Not sure, its something I want to play with. And want to get some insightful input.

Although its crossed my mind to use a pump (although that would defeat the purpose of pumpless) at intervals to add or remove water. Or some kind of valve. I'm not sure what the options are, just an idea

Could also be just a manual changing of containers depending on how long it runs.

sent from my incredible...mind


----------



## suztor (Aug 14, 2011)

I appoligize, I'm not implying your comment lacked insight

sent from my incredible...mind


----------



## Judy S (Aug 29, 2010)

Can you explain what a Heron's fountain is???


----------



## suztor (Aug 14, 2011)

If no one does by tonight I'll be happy to. I'm at work so I can't. You could also Google it, its also known as hero's fountain

sent from my incredible...mind


----------



## ynotnad (Dec 21, 2009)

Judy S said:


> Can you explain what a Heron's fountain is???


Heron's fountain - Wikipedia, the free encyclopedia


----------



## EvilLost (Jan 10, 2011)

I had not heard of this before but how do you plan to refill the system?

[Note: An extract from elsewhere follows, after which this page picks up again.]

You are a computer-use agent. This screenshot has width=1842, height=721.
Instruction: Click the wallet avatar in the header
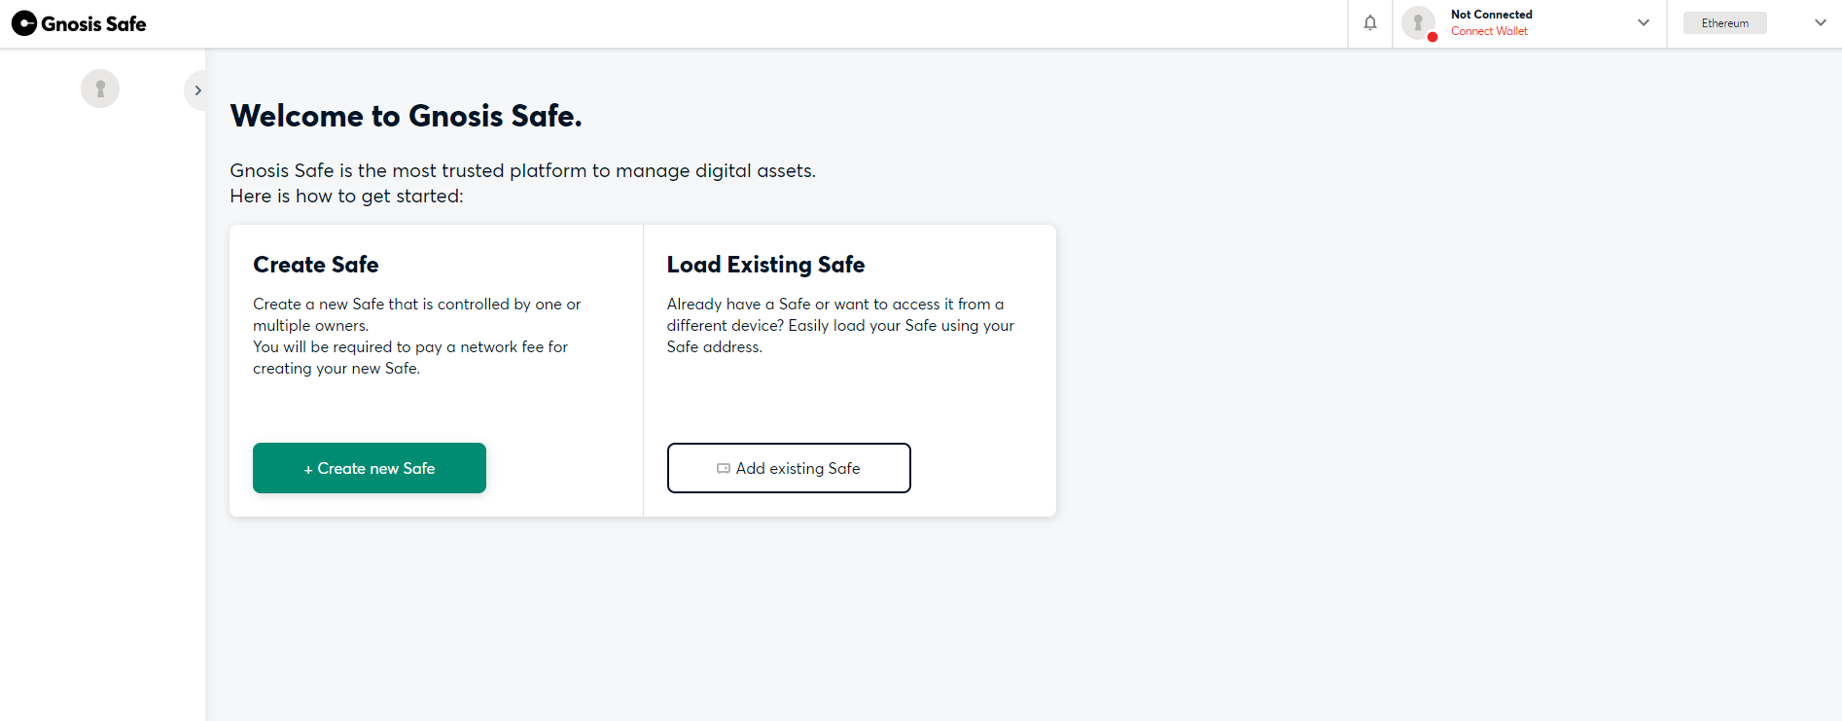click(x=1418, y=22)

The physical principle explained in the wiki entry works but only "once"....when the higher container runs out of water, the system ends. 

How would you modify this to include a refilling setup without a pump?


----------



## suztor (Aug 14, 2011)

I've actually brainstormed a modification to this. No idea if it will work as of yet but roughly combines the two hidden containers into one and uses carbonated water or seltzer tab to start the process then it could be switched out. But since I'm a designer and do not really understand liquid, gas & pressure dynamics this could just be a harebrained idea.

I'm going to run it by my bf first to see if I'm not missing something totally essential

sent from my incredible...mind


----------



## suztor (Aug 14, 2011)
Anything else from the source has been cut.